Page 1 of 1

Query markup with wildcards and accents

Posted: Wed Apr 03, 2013 10:44 am
by josmani
Hi Guys,

I am using "%mbs" for query markup on unicode content. When using wildcards in query ie niafounk* the highlighting breaks the unicode character at the end and Niafounké becomes <b>Niafounk&#65533;</b>&#65533;

Would appreciate any ideas for fixing this.

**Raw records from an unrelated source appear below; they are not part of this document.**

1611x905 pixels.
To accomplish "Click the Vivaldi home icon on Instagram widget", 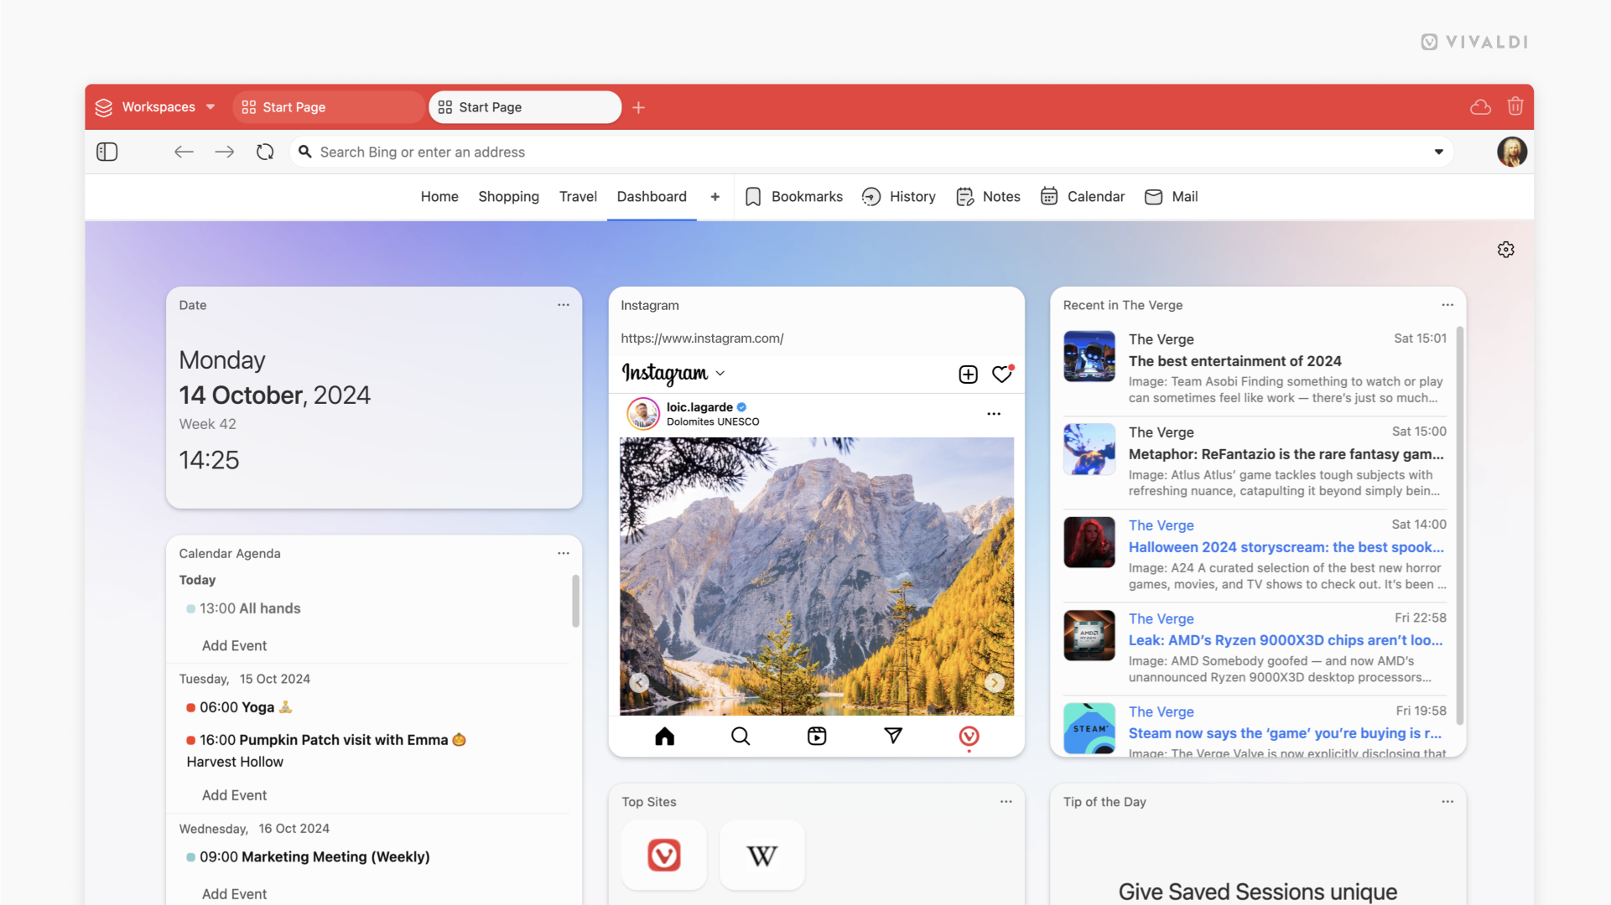I will tap(968, 735).
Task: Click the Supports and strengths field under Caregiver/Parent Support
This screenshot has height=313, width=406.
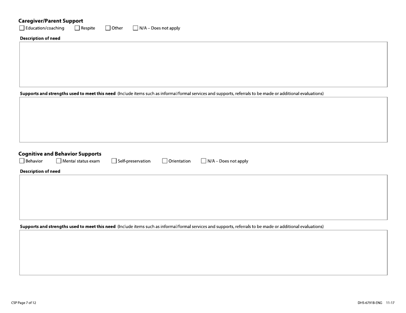Action: [x=203, y=120]
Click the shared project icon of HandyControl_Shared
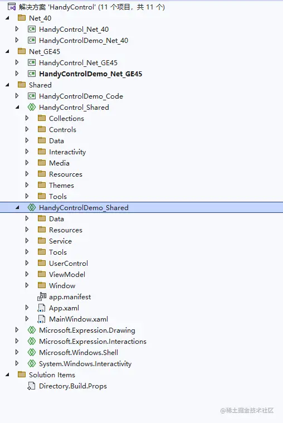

Query markup with wildcards and accents

Posted: Wed Apr 03, 2013 12:10 pm
by Kai
Highlighting uses linear Metamorph search, and the latter, when expanding a wildcard hit, uses the wordc SQL setting to define what a word is. That is, the asterisk will match characters adjacent to the root/prefix as long as they are in the wordc REX character class. By default, wordc includes only ASCII alphabetic characters and single-quote -- not hi-bit UTF-8. Add UTF-8 chars with this setting:

<$wordc = "[\alpha\x80-\xff\']">
<sql novars "set wordc=$wordc"></sql>

before doing the highlighting. (Webinator's default Language Characters already includes this, for those using Webinator.)

Query markup with wildcards and accents

Posted: Wed Apr 03, 2013 12:53 pm
by josmani
It worked many thanks